• **WRITTEN EXERCISE 1**:
Answer these questions from the HTML validation thread below.
(a) According to the first comment, what must happen to a proposed edit that yields HTML that is not valid and well-formed?
(b) What does mitpaladin suggest should report whether the entire article is valid?
(c) Which two tools does the final comment name as examples for converting user input to straight HTML?
• **WRITTEN EXERCISE 2**: Translate this sentence from the HTML validation thread into Spanish: "PublishNewArticle does no validation of content at all, unlike ProposeEditContribution."

• **QUOTED PASSAGE**:
--------------------------------

Consistent valid-HTML policy for Publish New Article and Propose Edit Contribution?

jdickey commented 8 years ago

The Wiki spec for the Propose Edit Contribution use case states that, should replacing the selected (existing) content with the Proposed Content result in HTML that is not valid and well-formed, it must be rejected.

A cursory examination of the current Publish New Article use case code indicates that no validation of the body content is performed at all. This makes a certain amount of sense, as when that use case was developed, we had strong expectations of being able to use validating Markdown-to-HTML authoring of content, or at least a WYSIWYG front-end widget that would ensure valid HTML (generally by submitting it to the W3 online validator) before the use-case code got to it. Those assumptions are no longer operative; until we get a proper front-end app built (definitely post-0.5), we're not going to have that. We've established that the Markdown-to-HTML-to-Markdown conversion initially envisioned is too unreliable for use without investment of significant R&D resources that are simply not available.

Therefore, some provision for validating (and ideally repairing) content, as XML-compliant HTML5, needs to be developed and integrated into both use cases. 😩

mitpaladin commented 8 years ago

Rather than re-inventing the wheel, can we take the replacement text the user is proposing, swap it into a copy of the article, and have Markdown editor tell us whether the entire article is valid or not?

jdickey commented 8 years ago

Ummm…would you care to rephrase that? What "Markdown editor"? What I'd been planning on doing with a pure HTML workflow, in back-end code since that's all we have now is to swap the selected content with the proposed content and see if that validates. However, that's not (and shouldn't be) part of Issue #50 and PR #51, which is what I was working on when I opened this issue as a reminder. But that's still back-end code, completely decoupled from the UI.

PublishNewArticle does no validation of content at all, unlike ProposeEditContribution. This is because, when that use case was written, the presumption was that our eventual front-end app would include one of two "safety features". Either there would be some form of WYSIWYG editor which, either for Markdown or HTML, would ensure that invalid markup was cleaned up or rejected prior to sending it to the back-end use-case code. Alternatively, code could be written, ideally but not necessarily in the front-end app, that would take user input (presumed to be a mixture of Markdown and HTML), convert it to straight HTML using something like Pandoc or markdown-js, and validate it.

--------------------------------

• **SUPPLIED DATA**:
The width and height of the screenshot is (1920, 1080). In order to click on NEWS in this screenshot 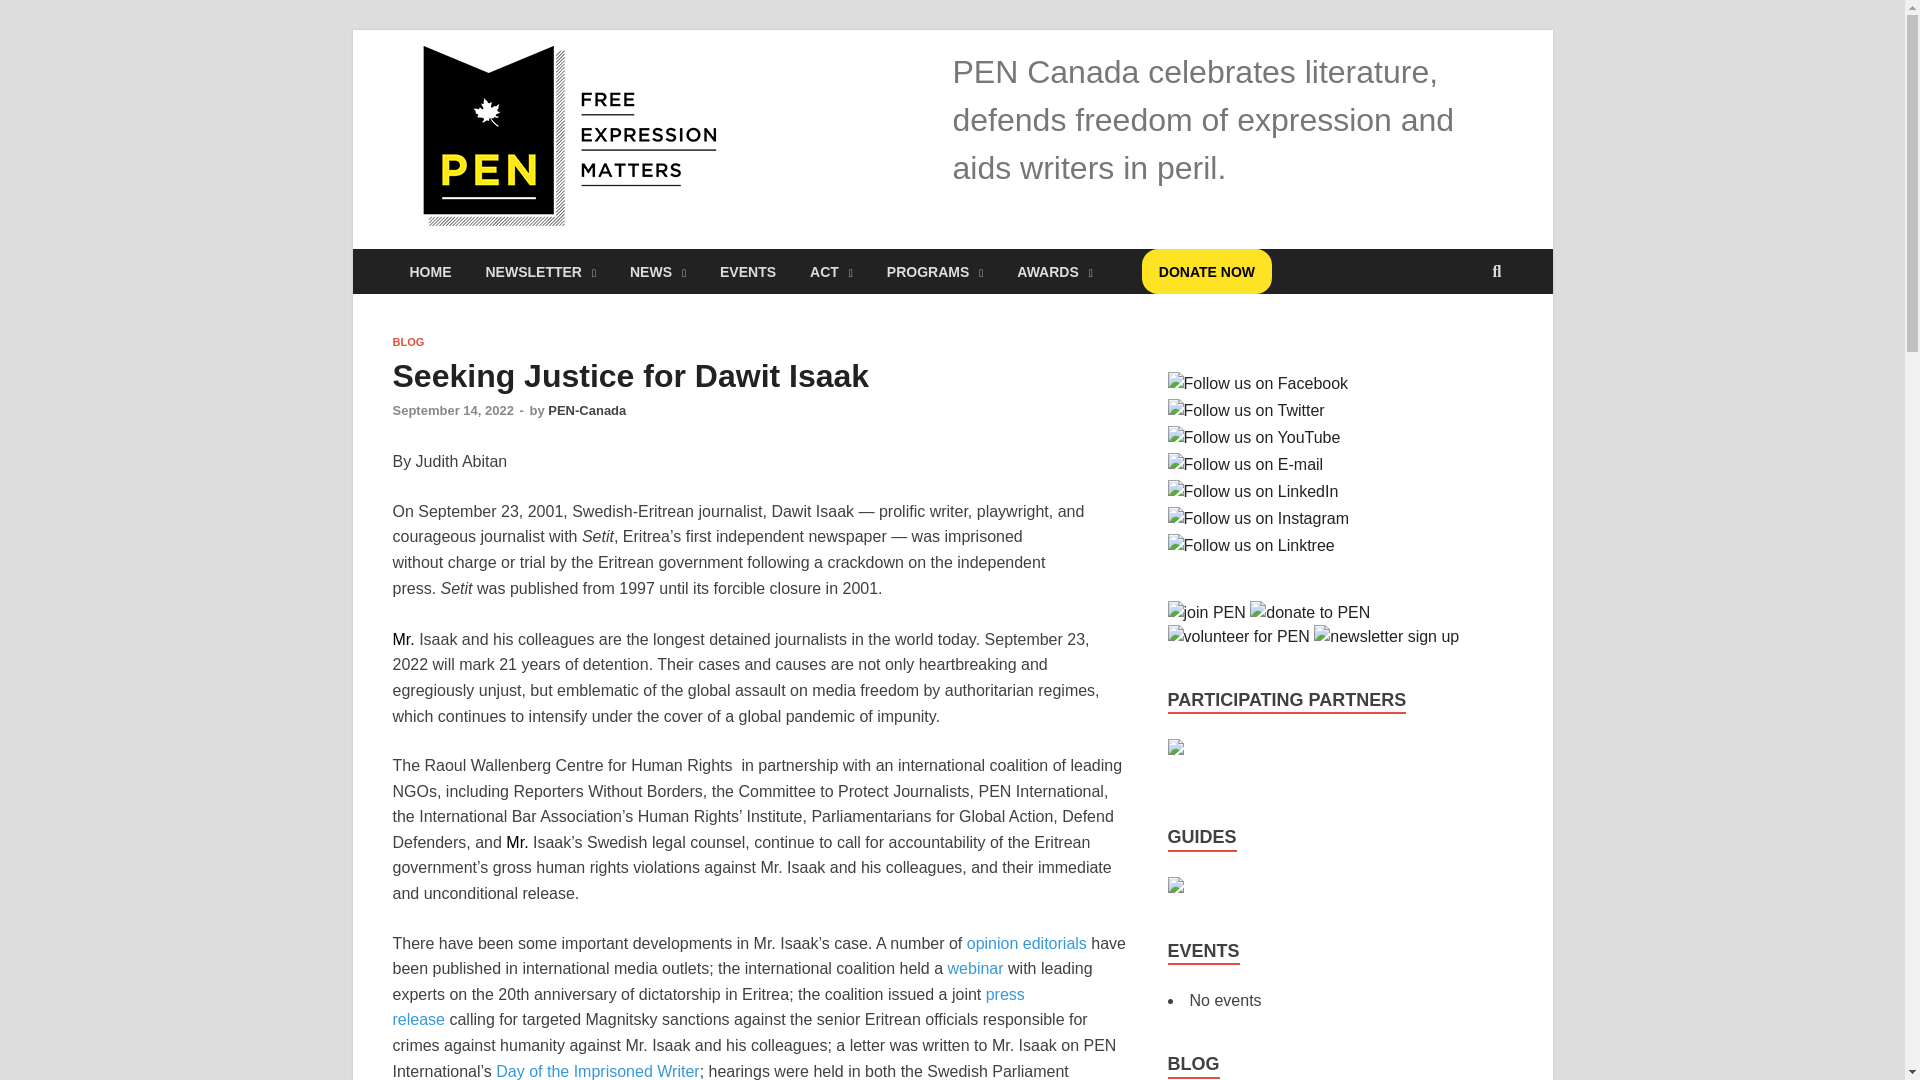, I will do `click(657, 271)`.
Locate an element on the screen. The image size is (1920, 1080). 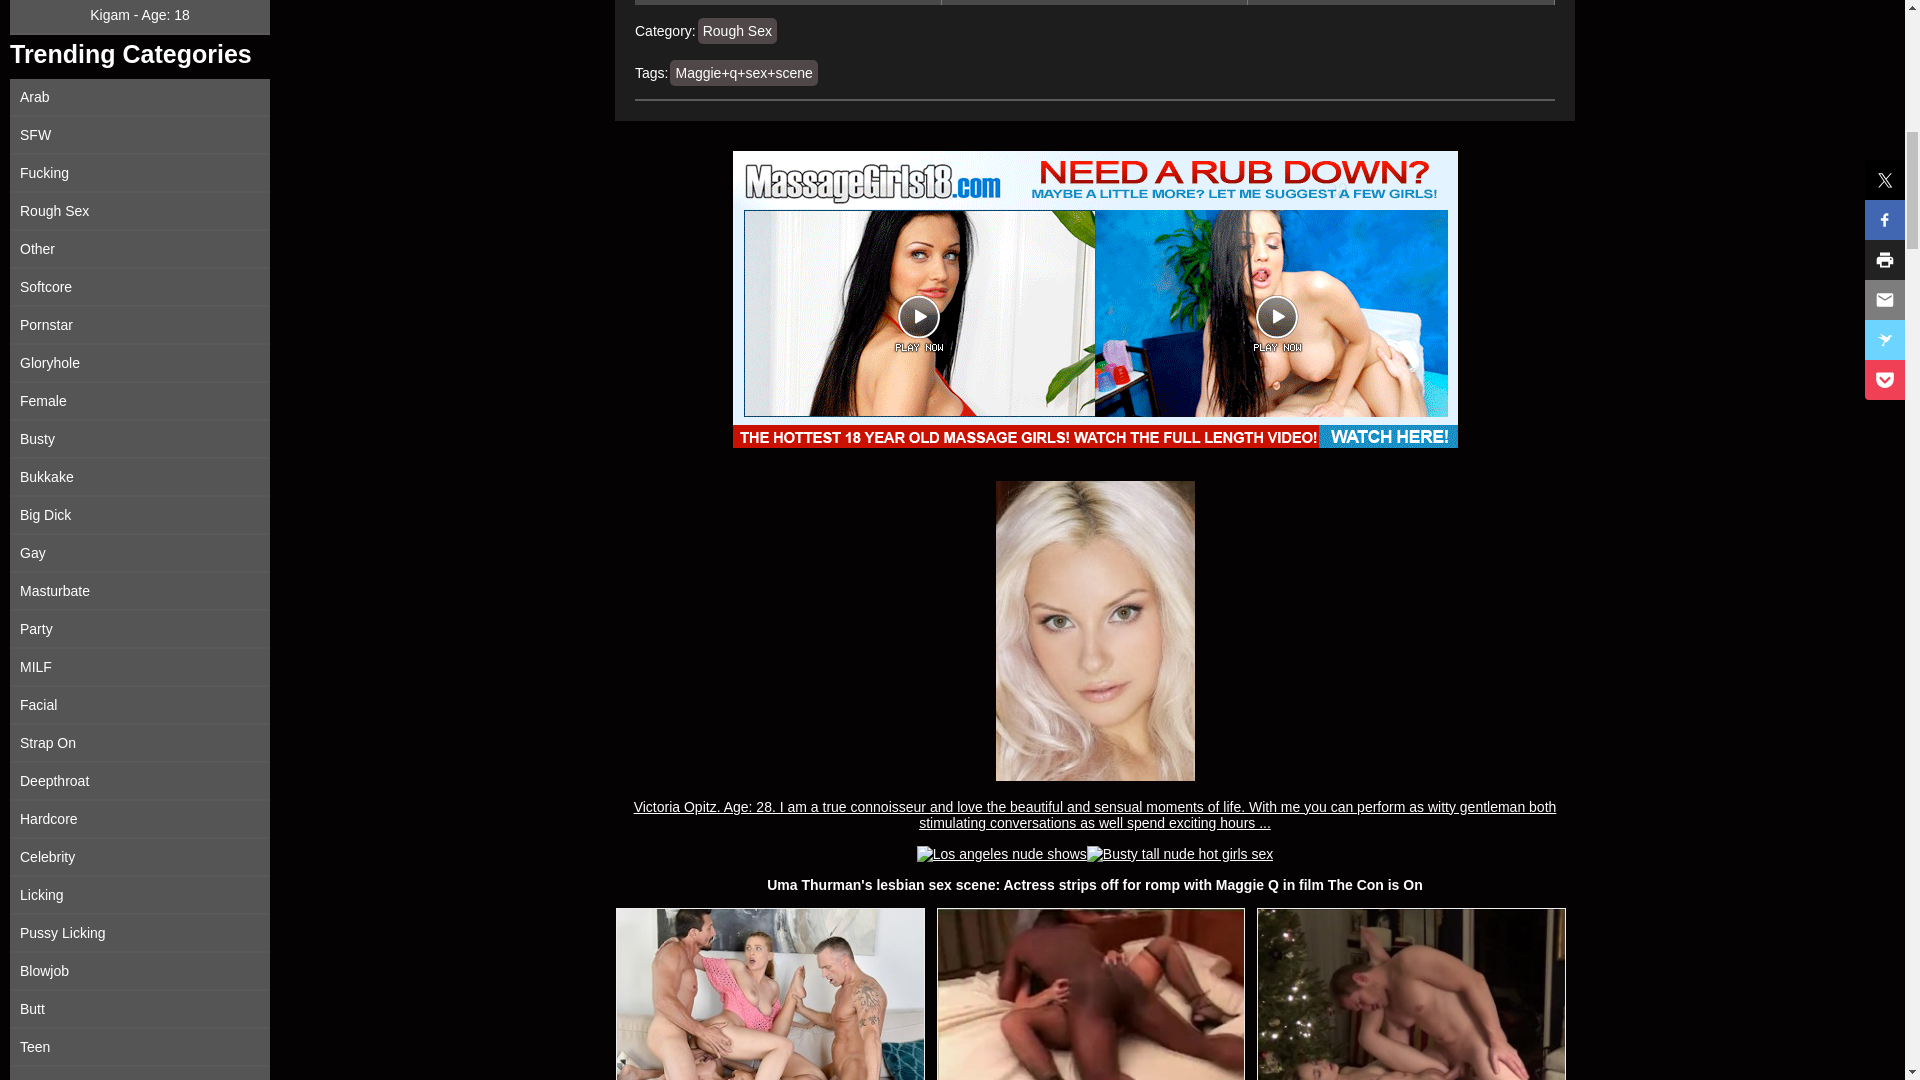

--------------------------------

• **FULL ANSWER 1**:
(a) It must be rejected.
(b) The Markdown editor.
(c) Pandoc and markdown-js.

• **FULL ANSWER 2**: PublishNewArticle no realiza ninguna validación del contenido, a diferencia de ProposeEditContribution.